▶ **Short exercise**
Quote the data below verbatim, from the line containing "Where should I click to: Open" through the final line, including both.

== Records for this exercise

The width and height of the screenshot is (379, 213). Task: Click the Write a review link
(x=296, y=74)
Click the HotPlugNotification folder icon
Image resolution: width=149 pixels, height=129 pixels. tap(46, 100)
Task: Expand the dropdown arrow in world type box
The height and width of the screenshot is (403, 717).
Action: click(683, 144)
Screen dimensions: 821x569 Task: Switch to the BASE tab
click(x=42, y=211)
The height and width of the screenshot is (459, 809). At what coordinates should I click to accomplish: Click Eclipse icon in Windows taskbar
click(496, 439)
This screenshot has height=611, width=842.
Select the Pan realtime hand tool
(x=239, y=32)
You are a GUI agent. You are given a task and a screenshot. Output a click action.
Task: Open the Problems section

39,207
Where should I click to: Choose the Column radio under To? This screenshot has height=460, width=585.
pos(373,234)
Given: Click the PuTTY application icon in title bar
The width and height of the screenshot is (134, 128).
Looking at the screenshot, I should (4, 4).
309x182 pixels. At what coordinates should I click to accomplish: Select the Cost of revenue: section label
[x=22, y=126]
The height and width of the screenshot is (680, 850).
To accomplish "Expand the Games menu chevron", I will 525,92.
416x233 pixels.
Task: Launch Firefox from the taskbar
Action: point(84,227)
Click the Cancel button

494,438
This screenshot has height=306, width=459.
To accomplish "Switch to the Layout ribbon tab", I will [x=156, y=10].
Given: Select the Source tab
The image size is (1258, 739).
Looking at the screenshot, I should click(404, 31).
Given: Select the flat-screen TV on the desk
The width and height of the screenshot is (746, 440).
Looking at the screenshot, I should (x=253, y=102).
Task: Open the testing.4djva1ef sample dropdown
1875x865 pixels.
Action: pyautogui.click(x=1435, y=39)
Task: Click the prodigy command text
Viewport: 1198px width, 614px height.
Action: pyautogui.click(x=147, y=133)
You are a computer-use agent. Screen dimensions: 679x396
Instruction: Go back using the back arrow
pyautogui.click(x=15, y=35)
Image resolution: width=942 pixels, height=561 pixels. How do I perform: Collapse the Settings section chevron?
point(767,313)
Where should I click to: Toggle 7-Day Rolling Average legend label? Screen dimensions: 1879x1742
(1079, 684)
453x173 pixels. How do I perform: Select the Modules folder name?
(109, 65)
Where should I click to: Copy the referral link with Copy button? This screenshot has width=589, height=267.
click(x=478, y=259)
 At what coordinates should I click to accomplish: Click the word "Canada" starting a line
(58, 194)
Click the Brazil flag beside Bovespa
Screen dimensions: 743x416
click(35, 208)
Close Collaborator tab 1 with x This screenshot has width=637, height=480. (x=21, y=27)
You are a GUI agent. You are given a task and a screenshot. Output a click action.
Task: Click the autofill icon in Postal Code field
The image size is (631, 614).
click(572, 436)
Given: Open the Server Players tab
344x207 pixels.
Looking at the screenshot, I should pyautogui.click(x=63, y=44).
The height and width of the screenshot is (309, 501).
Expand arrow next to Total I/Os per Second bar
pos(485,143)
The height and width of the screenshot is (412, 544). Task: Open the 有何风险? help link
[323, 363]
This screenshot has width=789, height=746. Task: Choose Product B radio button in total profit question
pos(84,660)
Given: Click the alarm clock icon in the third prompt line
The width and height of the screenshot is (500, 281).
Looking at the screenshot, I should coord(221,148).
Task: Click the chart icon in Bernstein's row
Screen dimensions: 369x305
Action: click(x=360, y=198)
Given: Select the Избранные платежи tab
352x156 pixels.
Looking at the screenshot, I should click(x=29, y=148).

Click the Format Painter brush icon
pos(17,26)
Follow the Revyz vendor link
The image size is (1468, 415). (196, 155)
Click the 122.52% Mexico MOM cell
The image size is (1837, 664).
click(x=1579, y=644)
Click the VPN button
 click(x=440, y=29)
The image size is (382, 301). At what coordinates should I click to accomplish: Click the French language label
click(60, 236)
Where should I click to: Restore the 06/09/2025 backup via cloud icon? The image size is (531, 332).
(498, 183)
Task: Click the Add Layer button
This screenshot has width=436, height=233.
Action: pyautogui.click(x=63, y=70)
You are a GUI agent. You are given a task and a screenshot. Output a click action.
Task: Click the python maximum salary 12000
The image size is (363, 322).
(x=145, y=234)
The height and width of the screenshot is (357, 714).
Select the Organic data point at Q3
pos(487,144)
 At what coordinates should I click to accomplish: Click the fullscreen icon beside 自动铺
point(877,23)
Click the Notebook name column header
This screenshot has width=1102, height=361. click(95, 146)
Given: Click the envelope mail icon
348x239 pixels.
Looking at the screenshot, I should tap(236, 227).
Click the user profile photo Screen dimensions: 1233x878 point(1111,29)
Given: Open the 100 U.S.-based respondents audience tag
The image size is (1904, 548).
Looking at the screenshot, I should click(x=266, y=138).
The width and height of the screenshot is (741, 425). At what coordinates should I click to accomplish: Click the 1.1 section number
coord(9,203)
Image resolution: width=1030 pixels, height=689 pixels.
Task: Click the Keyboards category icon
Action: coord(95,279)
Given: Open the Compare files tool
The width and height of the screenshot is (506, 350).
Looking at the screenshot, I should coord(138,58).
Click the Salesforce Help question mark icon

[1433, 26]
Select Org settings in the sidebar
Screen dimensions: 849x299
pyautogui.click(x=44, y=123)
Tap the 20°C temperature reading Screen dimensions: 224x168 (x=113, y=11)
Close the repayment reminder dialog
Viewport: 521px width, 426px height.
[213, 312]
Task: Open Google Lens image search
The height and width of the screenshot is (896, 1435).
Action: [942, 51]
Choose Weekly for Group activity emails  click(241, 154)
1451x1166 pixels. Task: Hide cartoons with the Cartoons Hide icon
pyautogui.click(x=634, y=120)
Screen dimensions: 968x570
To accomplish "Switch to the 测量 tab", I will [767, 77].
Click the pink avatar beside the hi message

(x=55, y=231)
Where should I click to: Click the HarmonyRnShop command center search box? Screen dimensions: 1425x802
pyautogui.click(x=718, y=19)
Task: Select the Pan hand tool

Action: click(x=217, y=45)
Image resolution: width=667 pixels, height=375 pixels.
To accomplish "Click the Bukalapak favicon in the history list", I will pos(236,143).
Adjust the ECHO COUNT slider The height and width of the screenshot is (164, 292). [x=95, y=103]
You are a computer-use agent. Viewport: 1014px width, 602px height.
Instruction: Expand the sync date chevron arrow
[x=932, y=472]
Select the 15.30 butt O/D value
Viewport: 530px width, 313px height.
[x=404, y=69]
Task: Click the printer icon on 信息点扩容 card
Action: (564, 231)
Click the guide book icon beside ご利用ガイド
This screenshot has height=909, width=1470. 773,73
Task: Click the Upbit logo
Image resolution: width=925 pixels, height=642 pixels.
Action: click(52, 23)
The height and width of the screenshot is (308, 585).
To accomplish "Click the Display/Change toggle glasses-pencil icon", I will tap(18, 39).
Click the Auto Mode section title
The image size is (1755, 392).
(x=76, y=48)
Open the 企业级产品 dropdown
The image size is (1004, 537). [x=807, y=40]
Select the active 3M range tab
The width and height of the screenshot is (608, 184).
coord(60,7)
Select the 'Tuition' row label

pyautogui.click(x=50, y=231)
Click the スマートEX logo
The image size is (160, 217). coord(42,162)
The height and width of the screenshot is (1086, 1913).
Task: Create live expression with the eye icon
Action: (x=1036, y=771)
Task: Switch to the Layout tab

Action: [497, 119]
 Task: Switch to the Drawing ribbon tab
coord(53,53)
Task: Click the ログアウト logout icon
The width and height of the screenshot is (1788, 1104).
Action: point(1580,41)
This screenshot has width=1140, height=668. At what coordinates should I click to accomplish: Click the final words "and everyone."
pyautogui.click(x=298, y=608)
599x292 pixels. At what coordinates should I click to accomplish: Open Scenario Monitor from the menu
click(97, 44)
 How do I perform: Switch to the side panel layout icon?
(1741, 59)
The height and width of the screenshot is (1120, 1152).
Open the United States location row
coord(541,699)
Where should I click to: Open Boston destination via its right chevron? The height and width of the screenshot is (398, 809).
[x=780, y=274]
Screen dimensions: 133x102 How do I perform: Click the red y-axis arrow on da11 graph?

====

▶ **Reply to the exercise**
Where should I click to: Open Boston destination via its right chevron? The height and width of the screenshot is (398, 809).
[x=780, y=274]
Screen dimensions: 133x102 How do I perform: Click the red y-axis arrow on da11 graph?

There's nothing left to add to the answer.